Artykuł zamieszczony w numerze 21 / 1999


Anna Kędziora

Tajemne Bractwo Wianków Samagri - Manifest


Wianki Samagri

Nasza muzyka jest jeszcze nie nazwana, to zupełnie nowa jakość, nowa energia, nowe wibracje. Chodzi nam o pewne przesłanie i dotarcie do świadomości, które jest wypadkową przeróżnych gatunków zupełnie nie znanych w Polsce. Mam tutaj na myśli - kabali, juju, rasta (muzyka korzenna z Jamajki) i wiele innych, a taką nadrzędną wibracją jest polska muzyka tradycyjna z końca XIX w.

Instrumenty perkusyjne, czyli bębniarskie, na których gramy są z Indii np. tabla, z Afryki - darabuka, bęben staropolski z Mazowsza i kilkanaście różnych przeszkadzajek ze wszystkich stron świata. Do tego schizofreniczna gitara oraz bombarda z zamkniętym ustnikiem (typowy instrument ludowy bretoński, który momentami brzmi jak shemai), do tego flety i fujarki pasterskie.

Zespół istnieje niecały miesiąc. Mieliśmy trzy próby przed przyjazdem na Mikołajki, a utwory tworzymy podczas podróży, czy też w trakcie rozmów, ponieważ mamy kółko dyskusyjne wewnątrz grupy. Pełna nazwa naszego zespołu brzmi: Tajemne Bractwo Wianków Samagri. Na początku było samo bractwo, nazwijmy to ludzi poszukujących, ludzi chcących zrobić coś innego.

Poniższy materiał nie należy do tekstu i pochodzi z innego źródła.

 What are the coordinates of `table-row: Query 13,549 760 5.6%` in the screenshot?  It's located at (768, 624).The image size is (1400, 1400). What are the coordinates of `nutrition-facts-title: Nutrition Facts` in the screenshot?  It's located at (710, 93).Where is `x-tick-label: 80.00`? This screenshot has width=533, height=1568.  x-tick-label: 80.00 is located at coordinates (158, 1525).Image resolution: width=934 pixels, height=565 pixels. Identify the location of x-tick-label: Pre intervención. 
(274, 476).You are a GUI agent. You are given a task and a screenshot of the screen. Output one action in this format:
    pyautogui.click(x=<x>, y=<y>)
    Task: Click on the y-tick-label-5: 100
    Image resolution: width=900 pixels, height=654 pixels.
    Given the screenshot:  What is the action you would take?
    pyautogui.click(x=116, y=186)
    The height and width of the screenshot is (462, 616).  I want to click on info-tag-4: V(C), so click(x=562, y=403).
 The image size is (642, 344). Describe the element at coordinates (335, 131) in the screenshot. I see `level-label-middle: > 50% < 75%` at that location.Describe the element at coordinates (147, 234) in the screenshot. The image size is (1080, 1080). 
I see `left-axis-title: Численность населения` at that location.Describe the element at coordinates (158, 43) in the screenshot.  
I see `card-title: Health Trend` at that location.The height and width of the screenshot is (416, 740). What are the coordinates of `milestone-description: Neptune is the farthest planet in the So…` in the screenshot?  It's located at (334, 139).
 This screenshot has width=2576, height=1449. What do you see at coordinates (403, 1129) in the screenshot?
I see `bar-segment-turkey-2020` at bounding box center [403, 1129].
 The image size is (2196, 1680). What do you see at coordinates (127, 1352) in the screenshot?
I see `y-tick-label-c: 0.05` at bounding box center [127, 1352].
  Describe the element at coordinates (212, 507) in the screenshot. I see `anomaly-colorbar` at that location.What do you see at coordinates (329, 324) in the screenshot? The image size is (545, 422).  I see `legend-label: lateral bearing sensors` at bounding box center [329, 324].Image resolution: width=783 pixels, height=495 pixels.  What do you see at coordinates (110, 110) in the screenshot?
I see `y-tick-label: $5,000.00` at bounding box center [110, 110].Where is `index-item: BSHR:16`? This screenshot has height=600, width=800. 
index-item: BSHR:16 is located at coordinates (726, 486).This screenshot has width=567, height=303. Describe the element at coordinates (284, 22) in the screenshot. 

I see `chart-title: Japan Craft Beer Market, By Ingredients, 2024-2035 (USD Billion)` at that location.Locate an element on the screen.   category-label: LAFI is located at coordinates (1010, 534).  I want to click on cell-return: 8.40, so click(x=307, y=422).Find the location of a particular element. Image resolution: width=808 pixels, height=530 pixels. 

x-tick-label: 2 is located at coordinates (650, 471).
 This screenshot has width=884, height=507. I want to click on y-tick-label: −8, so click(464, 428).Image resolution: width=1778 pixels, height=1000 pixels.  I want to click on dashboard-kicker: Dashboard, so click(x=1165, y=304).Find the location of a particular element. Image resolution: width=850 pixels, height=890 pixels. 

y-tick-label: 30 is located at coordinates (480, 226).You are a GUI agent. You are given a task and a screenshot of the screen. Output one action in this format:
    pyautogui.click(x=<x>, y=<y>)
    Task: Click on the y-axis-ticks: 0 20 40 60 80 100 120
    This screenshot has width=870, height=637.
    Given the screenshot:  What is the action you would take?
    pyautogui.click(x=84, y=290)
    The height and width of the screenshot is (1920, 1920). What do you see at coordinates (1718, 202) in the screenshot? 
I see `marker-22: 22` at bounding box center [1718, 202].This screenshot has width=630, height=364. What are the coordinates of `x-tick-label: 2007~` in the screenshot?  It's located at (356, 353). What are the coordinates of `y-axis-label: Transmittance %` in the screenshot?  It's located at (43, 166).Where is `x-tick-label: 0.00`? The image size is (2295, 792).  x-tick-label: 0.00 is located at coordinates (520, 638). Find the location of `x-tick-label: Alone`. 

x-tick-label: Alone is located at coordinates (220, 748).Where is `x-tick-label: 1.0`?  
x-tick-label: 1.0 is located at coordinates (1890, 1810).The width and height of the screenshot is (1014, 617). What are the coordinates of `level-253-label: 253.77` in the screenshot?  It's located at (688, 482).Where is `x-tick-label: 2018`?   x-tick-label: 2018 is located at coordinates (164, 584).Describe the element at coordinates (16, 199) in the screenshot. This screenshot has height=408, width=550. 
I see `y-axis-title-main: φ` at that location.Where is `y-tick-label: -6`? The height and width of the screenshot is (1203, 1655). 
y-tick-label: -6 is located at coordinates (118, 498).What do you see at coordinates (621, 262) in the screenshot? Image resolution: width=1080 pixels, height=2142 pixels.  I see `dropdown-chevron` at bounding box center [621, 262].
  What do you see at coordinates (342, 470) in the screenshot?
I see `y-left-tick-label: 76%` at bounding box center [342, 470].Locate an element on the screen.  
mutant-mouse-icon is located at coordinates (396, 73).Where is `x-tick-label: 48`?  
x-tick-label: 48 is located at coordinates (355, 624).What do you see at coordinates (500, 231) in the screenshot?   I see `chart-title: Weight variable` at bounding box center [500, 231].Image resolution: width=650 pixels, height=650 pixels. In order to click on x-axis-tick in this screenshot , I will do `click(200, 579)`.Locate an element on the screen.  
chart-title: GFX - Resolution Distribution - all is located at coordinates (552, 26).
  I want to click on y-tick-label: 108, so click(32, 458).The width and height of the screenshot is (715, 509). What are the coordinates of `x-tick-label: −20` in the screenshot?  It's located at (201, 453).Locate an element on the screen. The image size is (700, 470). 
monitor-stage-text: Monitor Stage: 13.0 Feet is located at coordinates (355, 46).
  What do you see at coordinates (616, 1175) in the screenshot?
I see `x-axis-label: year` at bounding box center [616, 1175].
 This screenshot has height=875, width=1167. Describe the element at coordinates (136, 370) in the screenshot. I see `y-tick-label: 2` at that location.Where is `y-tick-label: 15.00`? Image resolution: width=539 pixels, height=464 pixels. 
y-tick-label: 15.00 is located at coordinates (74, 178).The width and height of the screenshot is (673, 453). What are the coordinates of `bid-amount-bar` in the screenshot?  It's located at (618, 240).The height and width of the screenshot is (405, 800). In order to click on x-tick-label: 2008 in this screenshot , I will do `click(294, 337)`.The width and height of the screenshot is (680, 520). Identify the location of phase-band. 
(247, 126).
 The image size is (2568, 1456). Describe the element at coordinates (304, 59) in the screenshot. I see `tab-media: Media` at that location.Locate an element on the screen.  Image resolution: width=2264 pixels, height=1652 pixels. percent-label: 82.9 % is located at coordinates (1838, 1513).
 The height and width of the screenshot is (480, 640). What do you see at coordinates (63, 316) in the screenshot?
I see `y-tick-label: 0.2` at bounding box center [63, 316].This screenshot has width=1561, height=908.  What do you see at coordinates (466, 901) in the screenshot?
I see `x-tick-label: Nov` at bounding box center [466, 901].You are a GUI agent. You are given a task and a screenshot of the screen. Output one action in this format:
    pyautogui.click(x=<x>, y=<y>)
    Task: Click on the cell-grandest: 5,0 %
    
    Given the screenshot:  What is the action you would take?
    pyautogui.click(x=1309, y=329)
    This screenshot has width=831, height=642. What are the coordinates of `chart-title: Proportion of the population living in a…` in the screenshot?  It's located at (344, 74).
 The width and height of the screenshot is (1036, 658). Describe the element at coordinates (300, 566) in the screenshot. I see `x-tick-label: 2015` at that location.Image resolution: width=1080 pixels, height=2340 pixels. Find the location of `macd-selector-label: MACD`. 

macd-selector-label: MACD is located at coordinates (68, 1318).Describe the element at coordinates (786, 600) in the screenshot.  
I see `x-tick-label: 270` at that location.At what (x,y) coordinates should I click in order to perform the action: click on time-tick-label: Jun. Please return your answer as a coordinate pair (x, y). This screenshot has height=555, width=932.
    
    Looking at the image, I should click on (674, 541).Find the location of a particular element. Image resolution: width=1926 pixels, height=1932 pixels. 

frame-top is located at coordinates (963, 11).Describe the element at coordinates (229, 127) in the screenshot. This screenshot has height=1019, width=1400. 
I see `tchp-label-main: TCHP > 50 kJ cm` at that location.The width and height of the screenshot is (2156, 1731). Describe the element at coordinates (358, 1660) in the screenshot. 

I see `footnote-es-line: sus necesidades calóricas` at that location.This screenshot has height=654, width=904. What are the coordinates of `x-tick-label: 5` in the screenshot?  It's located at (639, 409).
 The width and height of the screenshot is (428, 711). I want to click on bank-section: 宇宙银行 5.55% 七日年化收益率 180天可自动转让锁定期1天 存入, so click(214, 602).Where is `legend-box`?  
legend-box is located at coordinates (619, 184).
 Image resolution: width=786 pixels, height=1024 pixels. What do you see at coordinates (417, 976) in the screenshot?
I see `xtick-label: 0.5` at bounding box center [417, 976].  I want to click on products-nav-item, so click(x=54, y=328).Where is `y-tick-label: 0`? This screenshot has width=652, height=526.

Myślimy, że możemy zdradzić tajemnicę naszej nazwy, ale robimy to jedynie dla "Gadek z Chatki" - pisma, do którego mamy największy szacunek i pewną ufność. Samagri to ziele występujące jedynie u podnóży Himalajów. Posiada ono przeróżne właściwości, m.in. lecznicze (nie halucynogenne), na pewno odpędzające demony. Jest to zioło oczyszczające eter i właśnie dlatego Bractwo jest zawsze oczyszczone. Ma ono znaczenie kultowe, chodzi tu przede wszystkim o obrzędy w Indiach, w Nepalu, gdzie pali się je, by odpędzić złe duchy. Natomiast wianki jest to polski obrzęd.

Stwierdziliśmy, że nasza nazwa musi łączyć w sobie kulturę polską, tak jak tradycyjne zaśpiewy, z kulturą indyjską, która jest dla nas również przewodnią kulturą, w tym co tworzymy.

Dowiedziono naukowo, że pierwsze plemiona pochodzą z rejonu Himalajów. Dlatego my docieramy w naszych poszukiwaniach do tych absolutnie pierwotnych praźródeł. Docieramy do tego momentu, kiedy człowiek jeszcze nie zrzucił sierści, a już grał. Z obrzędami ziela samagri skojarzyliśmy dobie obrzęd wicia wianków, który z kolei kojarzy się nam najbardziej z polską kulturą ludową. Noc najprzyjemniejsza dla słowiańskiej nacji i najbardziej reprezentatywny rodzaj obrzędów jeszcze w starej Polsce światowidowej. Staraliśmy się oddać w nazwie, co gramy i wydaje nam się, że się to udało.

Jesteśmy zamkniętym klanem, kręgiem i jesteśmy tym naznaczeni do końca życia. Jesteśmy bractwem bez jakichkolwiek guru, gdyż jesteśmy guru dla samych siebie. Mówiąc o członkach zespołu, należy nadmienić, że jest to połączenie sił grających muzykę ludową z różnych zespołów (między innymi z Kapeli ze wsi Warszawa i Przylądka Starej Pieśni) plus siły nadprzyrodzone. Do bractwa należą brat Roman Samagri, brat Maciej Samagri, brat Grzegorz Samagri, brat Marcin Samagri. W czasie tegorocznych "Mikołajków" dołączyła do nas siostra Katarzyna Samagri z zespołu Pole Chońka. Naszym tajemnym przewodnikiem duchowym jest Jarek - postać mistyczna.

Naszym przesłaniem jest pewna mistyczna droga, jaką obraliśmy sobie w pewnym momencie. Z satysfakcją odnajdujemy przeróżne ścieżki duchowe - chasydyzm, sufizm. Tworzonej przez nas muzyki absolutnie nie chcielibyśmy nazywać folkową, ponieważ jest to zupełnie inny przekaz - połączenie muzyki mistycznej z różnych stron świata. Nie ma on jeszcze swojej nazwy, chociaż nie, jest to po prostu muzyka samagri.